贾兵, 郭国凌, 王友煜, 叶振风, 刘莉, 刘普, 衡伟, 朱立武*()   

  1. 安徽农业大学园艺学院,合肥 230036
  • 收稿日期:2020-06-06 修回日期:2020-08-27 出版日期:2021-02-25 发布日期:2021-03-09
  • 通讯作者: 朱立武 E-mail:zhuliwu@ahau.edu.cn
  • 基金资助:
    国家现代农业产业技术体系建设专项资金项目(CARS-29-14);国家重点研发计划项目(2018YFD0201401)

Studies on the Regreening Mechanism of the Iron-deficiency Chlorosis Leaves induced by GA3 in‘Whangkeumbae’(Pyrus pyrifolia Nakai)

JIA Bing, GUO Guoling, WANG Youyu, YE Zhenfeng, LIU Li, LIU Pu, HENG Wei, ZHU Liwu*()   

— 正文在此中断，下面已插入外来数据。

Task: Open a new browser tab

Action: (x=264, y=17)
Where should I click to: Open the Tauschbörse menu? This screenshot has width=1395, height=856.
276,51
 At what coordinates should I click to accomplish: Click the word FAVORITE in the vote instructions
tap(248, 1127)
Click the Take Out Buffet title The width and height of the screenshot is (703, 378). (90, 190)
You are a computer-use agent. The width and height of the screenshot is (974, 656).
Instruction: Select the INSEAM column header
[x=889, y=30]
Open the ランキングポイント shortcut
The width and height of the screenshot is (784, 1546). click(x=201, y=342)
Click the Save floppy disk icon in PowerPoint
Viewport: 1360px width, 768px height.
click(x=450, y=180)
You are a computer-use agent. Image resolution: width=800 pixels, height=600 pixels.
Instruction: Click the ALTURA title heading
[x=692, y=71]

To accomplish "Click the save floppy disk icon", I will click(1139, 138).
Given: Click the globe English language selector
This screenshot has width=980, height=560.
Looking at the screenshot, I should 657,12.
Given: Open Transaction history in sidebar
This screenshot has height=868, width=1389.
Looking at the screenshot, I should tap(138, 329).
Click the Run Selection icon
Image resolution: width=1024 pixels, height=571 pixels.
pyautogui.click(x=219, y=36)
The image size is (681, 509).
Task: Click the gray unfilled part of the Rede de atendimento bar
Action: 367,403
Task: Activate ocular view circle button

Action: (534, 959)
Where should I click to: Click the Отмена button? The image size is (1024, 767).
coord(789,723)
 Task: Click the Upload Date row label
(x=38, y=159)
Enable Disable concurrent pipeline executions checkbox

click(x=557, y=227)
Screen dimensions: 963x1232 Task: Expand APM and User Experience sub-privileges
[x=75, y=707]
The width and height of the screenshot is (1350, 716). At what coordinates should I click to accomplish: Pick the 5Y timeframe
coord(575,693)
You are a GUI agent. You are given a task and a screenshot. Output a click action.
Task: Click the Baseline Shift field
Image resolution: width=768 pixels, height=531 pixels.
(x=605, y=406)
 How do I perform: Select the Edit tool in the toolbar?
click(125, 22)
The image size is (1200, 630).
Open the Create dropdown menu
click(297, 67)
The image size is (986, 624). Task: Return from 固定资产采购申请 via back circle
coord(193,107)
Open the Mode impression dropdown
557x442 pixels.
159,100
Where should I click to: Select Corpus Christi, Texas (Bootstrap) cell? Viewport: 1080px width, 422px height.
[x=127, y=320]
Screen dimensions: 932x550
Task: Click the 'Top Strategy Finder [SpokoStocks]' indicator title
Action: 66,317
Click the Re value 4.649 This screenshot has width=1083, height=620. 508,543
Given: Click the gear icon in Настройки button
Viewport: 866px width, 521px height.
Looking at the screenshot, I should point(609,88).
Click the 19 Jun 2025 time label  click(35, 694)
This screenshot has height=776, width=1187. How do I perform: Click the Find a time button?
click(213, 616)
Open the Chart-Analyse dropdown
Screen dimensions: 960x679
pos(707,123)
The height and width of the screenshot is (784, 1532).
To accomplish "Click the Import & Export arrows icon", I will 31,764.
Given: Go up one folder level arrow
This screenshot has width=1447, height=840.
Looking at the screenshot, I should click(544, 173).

  1. College of Horticulture,Anhui Agricultural University,Hefei 230036,China
  • Received:2020-06-06 Revised:2020-08-27 Online:2021-02-25 Published:2021-03-09
  • Contact: ZHU Liwu E-mail:zhuliwu@ahau.edu.cn

摘要:

以‘黄金梨’缺铁黄化植株与正常植株为试材,于生长期黄化植株叶面喷施50、100、200和400 mg · L-1GA3溶液,测定叶片中Fe、GA3、GA4、IAA和JA含量,对叶绿体进行了电镜显微结构观察,并运用荧光定量PCR技术分析了Fe代谢与GA信号转导相关基因的表达量。结果表明,外源 GA3处理后9 d,黄化叶均有不同程度复绿,叶脉复绿明显,叶身部分复绿,其中400 mg · L-1 GA3处理后12 d黄化叶复绿最明显。处理后9和12 d缺铁黄化叶片Fe含量显著高于清水处理对照。外源GA3能诱导黄化叶片内FER1FER2FER3FRO2IRT1FD1的表达,其中12 d各处理FER2IRT1基因的表达量分别是对照10倍和40倍以上,说明外源GA3促进了叶片内铁的贮藏、还原与转运相关基因的表达。外源GA3处理显著提高了叶片中内源GA3和GA4含量,迅速诱导GID11GID13基因的表达,其中50 mg · L-1 GA3处理,GID11表达量在3 d是对照的76.45倍。400 mg · L-1 GA3处理后12 d的叶片类囊体基粒片层较黄化叶片清晰,断裂片层少。试验结果初步揭示了GA3诱导‘黄金梨’黄化叶复绿的机理。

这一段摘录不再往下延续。